Let's start by introducing the interfaces that need to be implemented. Frame of the class diagram (today Csdn convulsions, unexpectedly upload pictures. If you need to implement a new shuffle mechanism, you need to implement these interfaces.
1.1.1 Org.apache.spark.shuffle.ShuffleManager
Driver and each executor will hold a shufflemanager, which can be specified Spark.shuffle.manager by configuration items and created by Sparkenv. The Shufflemanager in driver is responsible for registering shuffle metadata, such as the number of shuffle id,map tasks. The Shufflemanager in executor is responsible for reading and writing shuffle data.
Functions that need to be implemented and their function descriptions:
1) Registration of metadata information by driver
Defregistershuffle[k, V, C] (
Shuffleid:int,
Nummaps:int,
Dependency:shuffledependency[k, V, C]): Shufflehandle
In general, if there is no special requirements, you can use the following implementation, in fact, hash basedshuffle and sort basedshuffle are implemented.
Override Def Registershuffle[k, V, C] (
Shuffleid:int,
Nummaps:int,
Dependency:shuffledependency[k, V, C]): Shufflehandle = {
New Baseshufflehandle (Shuffleid, nummaps,dependency)
}
2) obtain shuffle writer and create shuffle writer for it based on the ID of the shuffle Map task.
def Getwriter[k, V] (handle:shufflehandle, Mapid:int, Context:taskcontext): Shufflewriter[k, V]
3) Get shuffle Reader and create shufflereader for it based on shuffle ID and partition ID.
def Getreader[k, C] (
Handle:shufflehandle,
Startpartition:int,
Endpartition:int,
Context:taskcontext): Shufflereader[k,c]
4) Assign a value to the data member Shuffleblockmanager to save the actual Shuffleblockmanager
5) Defunregistershuffle (shuffleid:int): Boolean, delete the metadata for the local shuffle.
6) def stop (): Unit, stop Shuffle Manager.
Examples of specific implementations of each interface can be referred to Org.apache.spark.shuffle.sort.SortShuffleManager and Org.apache.spark.shuffle.hash.HashShuffleManager.
1.1.2 Org.apache.spark.shuffle.ShuffleWriter
The Shuffle Map task writes Shuffle data locally through Shufflewriter. This writer writes the data mainly through Shuffleblockmanager, so its function is relatively lightweight.
1) def write (Records:iterator[_ <:P roduct2[k, V]]): Unit, writes all data.
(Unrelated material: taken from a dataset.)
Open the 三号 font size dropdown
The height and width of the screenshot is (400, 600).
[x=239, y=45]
It is important to note that if you need to do aggregations on the map side. (aggregate), the records must be aggregated before writing.
2) def stop (Success:boolean): Option[mapstatus], the write is submitted after writing is complete.
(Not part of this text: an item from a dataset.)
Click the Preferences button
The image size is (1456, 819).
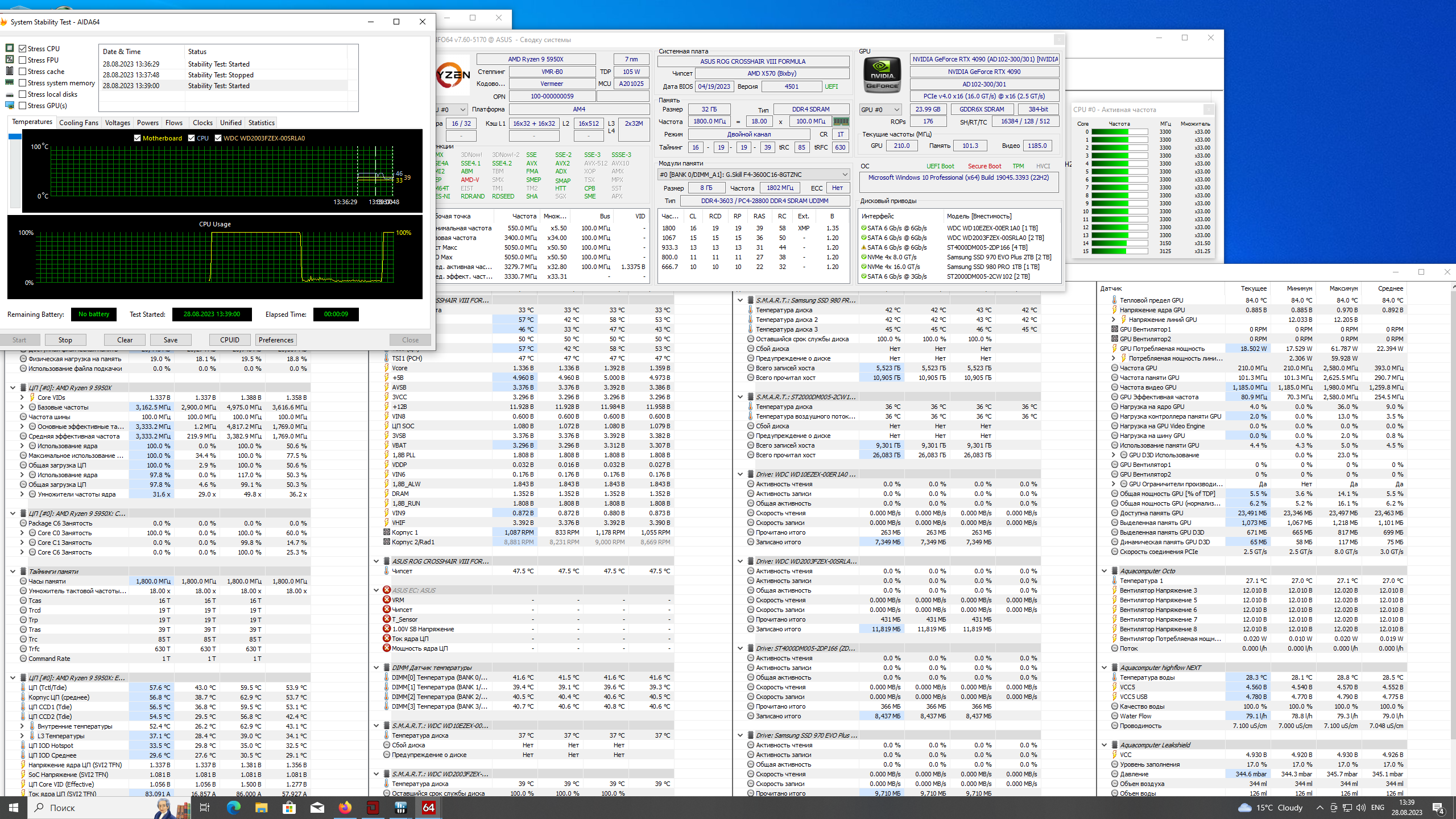[x=276, y=340]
For hash basedshuffle, see Org.apache.spark.shuffle.hash.HashShuffleWriter; for sort Based shuffle, Please see Org.apache.spark.shuffle.sort.SortShuffleWriter.
1.1.3 Org.apache.spark.shuffle.ShuffleBlockManager
The main use is to read shuffle data from the local function. These interfaces are called through Org.apache.spark.storage.BlockManager.
1) def getBytes (Blockid:shuffleblockid): Option[bytebuffer], generally by calling the next interface implementation, but the Managedbuffer converted to Bytebuffer.
2) def getblockdata (blockid:shuffleblockid): Managedbuffer, core read logic. For example, hash Based shuffle from the local read files are implemented through this interface. Because different implementations may organize the files differently, such as the sort Based shuffle need to read the index index file first to get the starting position of each partition before the real data file is readable.
3) def stop (): Unit, stop the manager.
For hash Based Shuffle, see Org.apache.spark.shuffle.FileShuffleBlockManager; for sort Based Shuffle, Please see Org.apache.spark.shuffle.IndexShuffleBlockManager.
1.1.4 Org.apache.spark.shuffle.ShuffleReader
Shufflereader implements the logic of how the downstream task reads the shuffle output of the upstream shufflemaptask. This logic is more complex, In simple terms, you get the location information of the data through Org.apache.spark.MapOutputTracker, and then if the data is locally then call Org.apache.spark.storage.BlockManager's getblockdata to read the local data ( In fact Getblockdata will eventually call Org.apache.spark.shuffle.ShuffleBlockManager's Getblockdata). For the specific shuffle read logic, see the following section.
1) def read (): Iterator[product2[k, C]]
How to develop your own shuffle mechanism? You should know what to do here. I don't know? Let's see it again.
If you like this article, then please move your finger support the following blog star rating Bar. Thank you very much for your vote. You can have a ticket every day.
Dot I vote
Spark Tech Insider: Spark pluggable Framework, how do you develop your own shuffle Service?